■ **Problem details**: Would you repeat the whole listing exactly, pictures excluded?

■ **Stored data**:
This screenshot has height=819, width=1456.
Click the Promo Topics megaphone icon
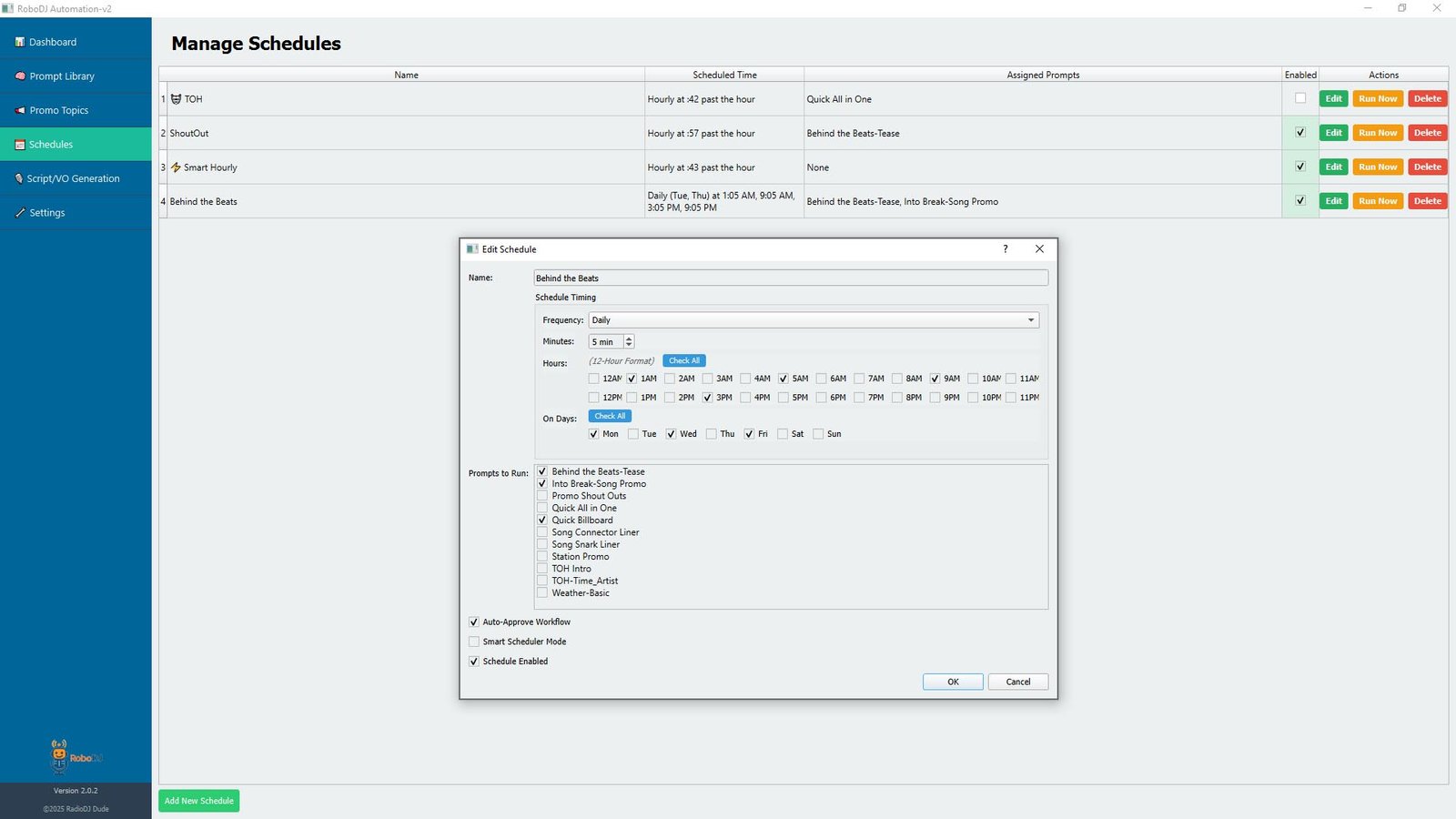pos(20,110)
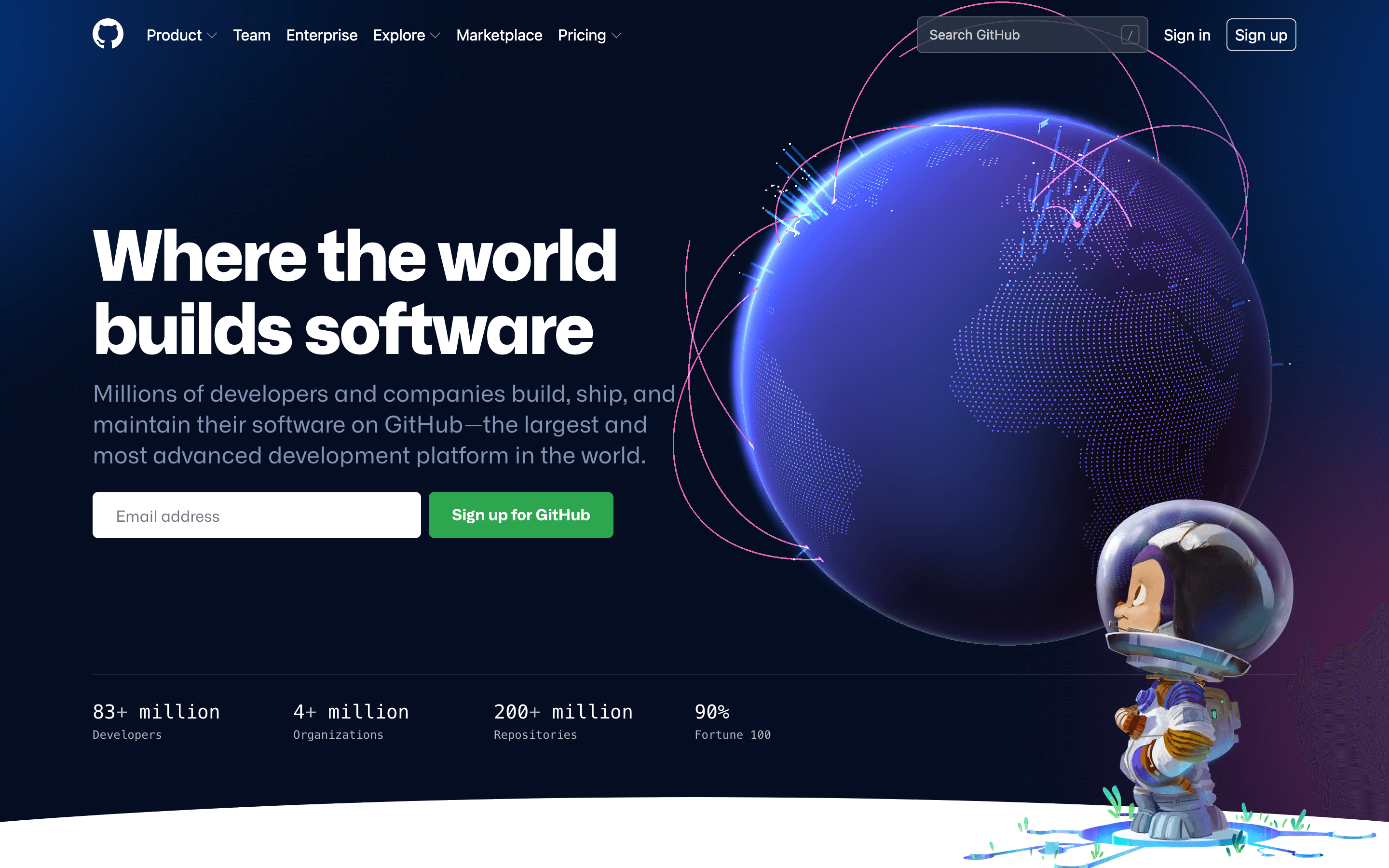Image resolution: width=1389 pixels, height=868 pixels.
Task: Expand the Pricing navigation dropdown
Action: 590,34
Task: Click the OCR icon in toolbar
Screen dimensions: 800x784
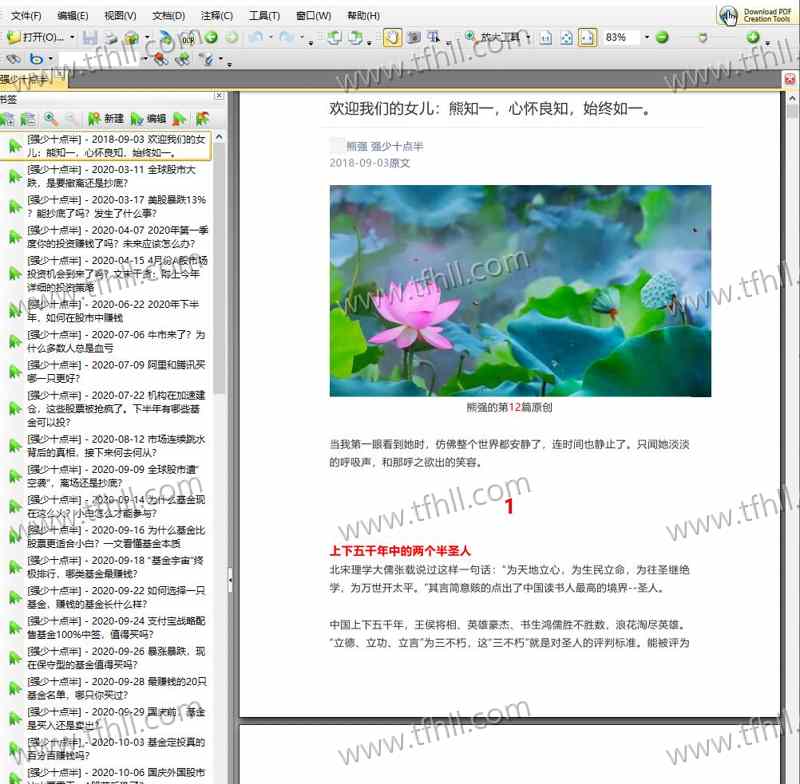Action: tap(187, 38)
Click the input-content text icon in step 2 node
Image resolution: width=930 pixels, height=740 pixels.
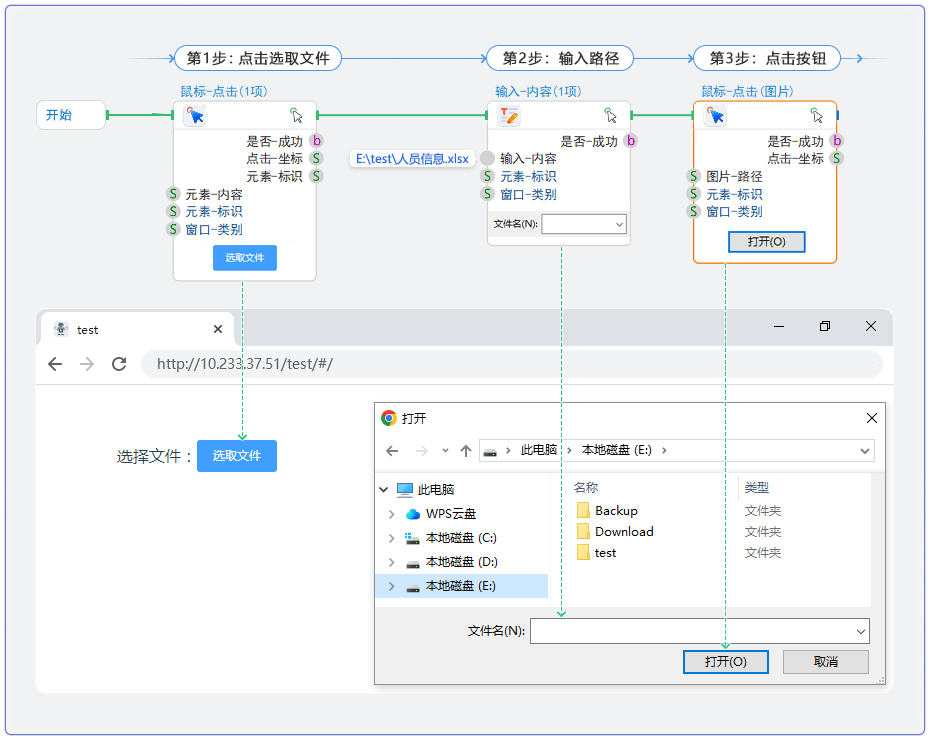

■ **Answer for this exercise**:
This screenshot has height=819, width=1456.
Click the Promo Topics megaphone icon
pos(20,110)
Image resolution: width=1389 pixels, height=868 pixels.
Task: Expand the Pricing navigation dropdown
Action: 590,34
Task: Click the OCR icon in toolbar
Screen dimensions: 800x784
Action: tap(187, 38)
Click the input-content text icon in step 2 node
Image resolution: width=930 pixels, height=740 pixels.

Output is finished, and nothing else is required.